- [WORK INSTRUCTIONS]: In the data that follows, count the lines in which the word "computer" occurs, and report that figure alone.

(Stored records)

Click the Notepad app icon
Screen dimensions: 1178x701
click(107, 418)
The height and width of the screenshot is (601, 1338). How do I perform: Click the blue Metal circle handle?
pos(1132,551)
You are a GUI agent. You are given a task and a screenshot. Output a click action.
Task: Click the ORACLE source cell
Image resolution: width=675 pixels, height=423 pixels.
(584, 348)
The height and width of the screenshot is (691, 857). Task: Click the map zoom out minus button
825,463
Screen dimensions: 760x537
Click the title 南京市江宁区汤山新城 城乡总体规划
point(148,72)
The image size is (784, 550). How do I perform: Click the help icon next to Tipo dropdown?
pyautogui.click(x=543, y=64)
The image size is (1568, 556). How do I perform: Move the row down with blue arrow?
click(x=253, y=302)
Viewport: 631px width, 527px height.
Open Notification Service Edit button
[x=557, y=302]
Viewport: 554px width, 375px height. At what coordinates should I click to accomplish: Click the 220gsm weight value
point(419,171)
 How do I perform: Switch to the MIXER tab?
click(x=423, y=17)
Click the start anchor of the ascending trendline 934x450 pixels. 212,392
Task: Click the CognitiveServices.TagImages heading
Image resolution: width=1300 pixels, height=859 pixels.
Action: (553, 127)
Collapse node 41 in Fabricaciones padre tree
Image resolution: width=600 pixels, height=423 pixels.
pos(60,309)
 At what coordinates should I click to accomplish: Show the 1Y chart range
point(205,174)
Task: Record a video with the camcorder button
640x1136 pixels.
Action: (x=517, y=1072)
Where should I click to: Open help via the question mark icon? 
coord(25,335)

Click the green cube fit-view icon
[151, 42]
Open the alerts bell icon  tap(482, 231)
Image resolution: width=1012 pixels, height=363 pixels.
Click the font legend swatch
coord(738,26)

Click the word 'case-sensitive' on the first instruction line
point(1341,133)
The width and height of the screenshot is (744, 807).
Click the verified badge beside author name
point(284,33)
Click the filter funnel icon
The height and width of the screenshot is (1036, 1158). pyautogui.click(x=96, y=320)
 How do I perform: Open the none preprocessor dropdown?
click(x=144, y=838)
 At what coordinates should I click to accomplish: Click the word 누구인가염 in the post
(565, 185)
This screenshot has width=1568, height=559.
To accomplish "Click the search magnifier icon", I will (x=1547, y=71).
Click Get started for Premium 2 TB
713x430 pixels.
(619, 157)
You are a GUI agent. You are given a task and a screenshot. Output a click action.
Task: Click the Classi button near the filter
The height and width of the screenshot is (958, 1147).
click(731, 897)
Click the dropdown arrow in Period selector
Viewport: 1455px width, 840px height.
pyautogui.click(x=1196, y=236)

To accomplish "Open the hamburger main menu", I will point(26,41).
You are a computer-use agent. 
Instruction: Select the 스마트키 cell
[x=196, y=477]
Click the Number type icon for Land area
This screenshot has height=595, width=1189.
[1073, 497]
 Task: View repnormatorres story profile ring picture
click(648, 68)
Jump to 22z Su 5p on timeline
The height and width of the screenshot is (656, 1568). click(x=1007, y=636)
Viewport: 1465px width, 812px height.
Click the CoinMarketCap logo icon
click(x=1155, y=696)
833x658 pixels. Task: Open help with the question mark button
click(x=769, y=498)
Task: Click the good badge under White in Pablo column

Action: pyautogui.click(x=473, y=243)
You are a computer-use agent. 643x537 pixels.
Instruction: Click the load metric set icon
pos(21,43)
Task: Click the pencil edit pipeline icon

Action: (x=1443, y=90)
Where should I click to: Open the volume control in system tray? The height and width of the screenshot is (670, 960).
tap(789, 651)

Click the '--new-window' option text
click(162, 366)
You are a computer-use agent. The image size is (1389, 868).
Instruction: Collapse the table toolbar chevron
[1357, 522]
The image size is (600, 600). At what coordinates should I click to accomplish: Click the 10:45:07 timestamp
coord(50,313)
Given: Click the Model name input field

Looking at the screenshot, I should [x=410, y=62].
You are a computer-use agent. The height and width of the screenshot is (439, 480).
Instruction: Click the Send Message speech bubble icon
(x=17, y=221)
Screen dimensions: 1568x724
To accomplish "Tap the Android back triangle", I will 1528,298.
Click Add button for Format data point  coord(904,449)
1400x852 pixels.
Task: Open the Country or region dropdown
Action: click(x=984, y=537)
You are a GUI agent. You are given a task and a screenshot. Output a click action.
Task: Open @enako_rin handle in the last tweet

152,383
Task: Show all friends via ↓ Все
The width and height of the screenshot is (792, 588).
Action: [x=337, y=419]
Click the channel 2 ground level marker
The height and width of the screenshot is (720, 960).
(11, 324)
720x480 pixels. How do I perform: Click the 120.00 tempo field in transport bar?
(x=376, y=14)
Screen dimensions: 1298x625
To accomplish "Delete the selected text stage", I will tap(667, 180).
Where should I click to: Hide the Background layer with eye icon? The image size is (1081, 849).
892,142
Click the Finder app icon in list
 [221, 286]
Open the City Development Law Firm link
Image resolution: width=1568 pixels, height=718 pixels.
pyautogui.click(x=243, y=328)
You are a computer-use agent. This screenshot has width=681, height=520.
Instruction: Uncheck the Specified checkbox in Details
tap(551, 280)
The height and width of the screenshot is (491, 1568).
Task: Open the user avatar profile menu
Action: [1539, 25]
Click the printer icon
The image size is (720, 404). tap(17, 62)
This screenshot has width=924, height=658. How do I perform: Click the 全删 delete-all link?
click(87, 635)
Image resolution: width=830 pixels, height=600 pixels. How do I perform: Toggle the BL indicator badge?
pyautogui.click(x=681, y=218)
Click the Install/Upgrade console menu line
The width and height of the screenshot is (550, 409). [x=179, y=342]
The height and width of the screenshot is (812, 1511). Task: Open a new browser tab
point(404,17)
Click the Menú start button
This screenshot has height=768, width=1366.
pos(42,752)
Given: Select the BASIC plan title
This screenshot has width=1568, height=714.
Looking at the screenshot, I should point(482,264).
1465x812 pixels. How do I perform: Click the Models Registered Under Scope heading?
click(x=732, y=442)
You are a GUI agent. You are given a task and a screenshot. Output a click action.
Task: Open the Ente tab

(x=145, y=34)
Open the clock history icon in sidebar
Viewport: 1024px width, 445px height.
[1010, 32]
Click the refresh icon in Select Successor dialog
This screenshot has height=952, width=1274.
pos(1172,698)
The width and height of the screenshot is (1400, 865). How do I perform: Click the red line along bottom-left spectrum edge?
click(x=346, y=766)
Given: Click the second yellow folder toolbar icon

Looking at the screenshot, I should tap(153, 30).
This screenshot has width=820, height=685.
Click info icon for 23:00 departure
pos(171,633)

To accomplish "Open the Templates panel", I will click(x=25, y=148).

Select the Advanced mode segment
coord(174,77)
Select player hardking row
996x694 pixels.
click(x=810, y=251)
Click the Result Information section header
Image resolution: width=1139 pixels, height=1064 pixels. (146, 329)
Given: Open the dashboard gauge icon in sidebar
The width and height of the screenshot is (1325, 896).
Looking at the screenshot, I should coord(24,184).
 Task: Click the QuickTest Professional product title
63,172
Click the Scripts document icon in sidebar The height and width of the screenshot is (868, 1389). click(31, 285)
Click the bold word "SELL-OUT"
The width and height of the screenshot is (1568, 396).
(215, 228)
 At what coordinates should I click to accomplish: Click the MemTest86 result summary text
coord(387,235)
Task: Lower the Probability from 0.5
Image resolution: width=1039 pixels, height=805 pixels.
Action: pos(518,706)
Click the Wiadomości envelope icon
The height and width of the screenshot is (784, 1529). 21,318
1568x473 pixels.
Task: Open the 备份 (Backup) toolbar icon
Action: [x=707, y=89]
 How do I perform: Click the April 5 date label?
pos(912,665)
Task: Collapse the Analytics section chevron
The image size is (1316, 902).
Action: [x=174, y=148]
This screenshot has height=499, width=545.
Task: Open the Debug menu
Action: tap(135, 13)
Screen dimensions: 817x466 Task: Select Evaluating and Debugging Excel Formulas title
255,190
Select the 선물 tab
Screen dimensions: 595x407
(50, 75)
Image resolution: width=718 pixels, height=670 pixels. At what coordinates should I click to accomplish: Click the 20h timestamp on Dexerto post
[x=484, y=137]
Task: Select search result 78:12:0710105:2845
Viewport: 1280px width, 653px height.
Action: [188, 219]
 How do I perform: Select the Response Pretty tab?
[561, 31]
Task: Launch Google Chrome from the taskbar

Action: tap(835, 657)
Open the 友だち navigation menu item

- [ANSWER SECTION]: 5